Governor of Primorsky Krai (acting)
- In office 27 April 2001 – 7 May 2001
- Preceded by: Valentin Dubinin (acting)
- Succeeded by: Konstantin Tolstoshein (acting)

Vice Governor of Primorsky Krai
- In office 1993 – April 2001

Personal details
- Born: Igor Lvovich Belchuk 15 May 1947 (age 77) Soviet Union

= Igor Belchuk =

Russian politician and businessman

Igor Lvovich Belchuk (Russian: Игорь Львович Бельчук; born on 15 May 1947), is a Russian politician and businessman who had served as the acting Governor of Primorsky Krai in spring 2001.

He had been the Vice Governor of Primorsky Krai from 1993 to 2001. He has been the Director of the Far Eastern Regional Directorate of PJSC Promsvyazbank, since 2003.

He is a corresponding member of the Russian Academy of Engineering.

==Biography==

Igor Belchuk was born on 15 May 1947, in the family of civil engineers, his father, Lev Alexandrovich, and his mother, Regina Solomonovna, née Rzhevskaya. During his school years he was engaged in wrestling and worked in the workshops of Dalzavod. He graduated from the Faculty of Civil Engineering FEPI, and then worked at a construction site. After that, he became interested in building science and worked at the Far Eastern Research, Design and Technological Institute for Construction.
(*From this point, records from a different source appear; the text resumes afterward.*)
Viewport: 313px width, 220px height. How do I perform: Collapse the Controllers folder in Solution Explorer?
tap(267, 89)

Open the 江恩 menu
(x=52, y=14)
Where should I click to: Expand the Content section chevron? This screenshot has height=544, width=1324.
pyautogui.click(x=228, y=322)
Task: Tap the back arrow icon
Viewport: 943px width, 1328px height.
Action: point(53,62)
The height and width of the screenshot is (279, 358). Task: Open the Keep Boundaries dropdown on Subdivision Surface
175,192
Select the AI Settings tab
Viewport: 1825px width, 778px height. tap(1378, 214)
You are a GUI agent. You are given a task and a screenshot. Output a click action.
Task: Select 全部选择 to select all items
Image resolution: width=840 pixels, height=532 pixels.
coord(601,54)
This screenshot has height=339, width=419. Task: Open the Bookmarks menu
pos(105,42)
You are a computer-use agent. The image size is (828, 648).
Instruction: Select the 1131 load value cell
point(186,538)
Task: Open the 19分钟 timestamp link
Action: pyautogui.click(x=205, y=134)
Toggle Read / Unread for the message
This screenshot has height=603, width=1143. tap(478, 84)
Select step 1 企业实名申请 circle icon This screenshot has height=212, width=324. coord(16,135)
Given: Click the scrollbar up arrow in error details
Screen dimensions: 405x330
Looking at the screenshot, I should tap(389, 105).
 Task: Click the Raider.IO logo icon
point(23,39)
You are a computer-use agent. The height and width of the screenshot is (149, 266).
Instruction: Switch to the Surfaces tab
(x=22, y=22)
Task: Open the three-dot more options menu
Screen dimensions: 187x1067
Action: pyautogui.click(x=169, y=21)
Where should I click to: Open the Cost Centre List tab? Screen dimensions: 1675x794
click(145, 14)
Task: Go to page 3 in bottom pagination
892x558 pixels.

In 1990, he was elected director of the Soyuzdalgiproris Institute, and three years later he joined the team of the new governor of Primorsky Krai, Yevgeny Nazdratenko, as hiz vice-governor. At the post, he oversaw the construction, road facilities, transport and activities of nine seaports.

In April 2001, Belchuk became the acting governor of Primorsky Krai. He resigned on 7 May, and was replaced by Konstantin Tolstoshein.

Since 2003, he has been the head of the regional directorate of OJSC Promsvyazbank.